PARIS–French Economics Minister Arnaud Montebourg Thursday said talks with German company Siemens AG (SIE.XE) over a possible tie-up with Alstom SA (ALO.FR) were going forward despite the preference expressed by the French firm’s board for rival bidder General Electric Co. (GE)
“Discussions with Siemens are extremely constructive,” Mr. Montebourg told reporters on Thursday. “The evolution is very positive, which is not the case with GE.”
The comments from the minister come hours after the government signed a decree giving it extended authority to block foreign takeovers of companies deemed strategic.

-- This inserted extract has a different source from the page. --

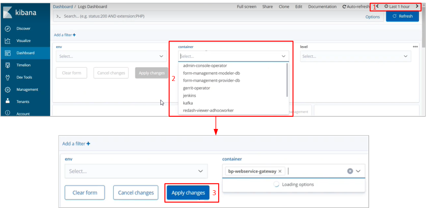426x208 pixels.
Task: Click the plus icon next to Add a filter
Action: click(74, 35)

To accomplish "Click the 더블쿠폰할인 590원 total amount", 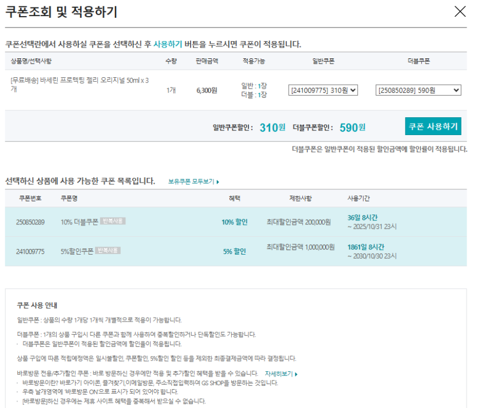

In a two-page decree published in France’s Official Journal on Thursday, French Prime Minister Manuel Valls said he aimed to better protect the country’s security interests by enlarging the scope of sectors in which foreign investors must seek prior government approval to buy French businesses.
The decree, which came as a surprise, adds energy, water, transport, telecommunications and health care to an existing, narrower list of strategic sectors that included nuclear activities, encryption technologies and vaccines.
The new legal tool could give Mr. Montebourg a boost in his crusade for the independence of Alstom, supplier of the country’s signature bullet trains.
He has told parliament he wasn’t satisfied with terms of GE’s $13.5 billion cash bid for Alstom’s energy operations, and has invited Siemens to make a rival offer.
The German engineering company has said it was working on a possible bid for some of Alstom’s assets.
In a separate emailed statement, GE said Thursday it had “taken note” of the new decree, and pursued “constructive talks” with the French government. “Our industrial project is good for Alstom, its employees and for France,” it added.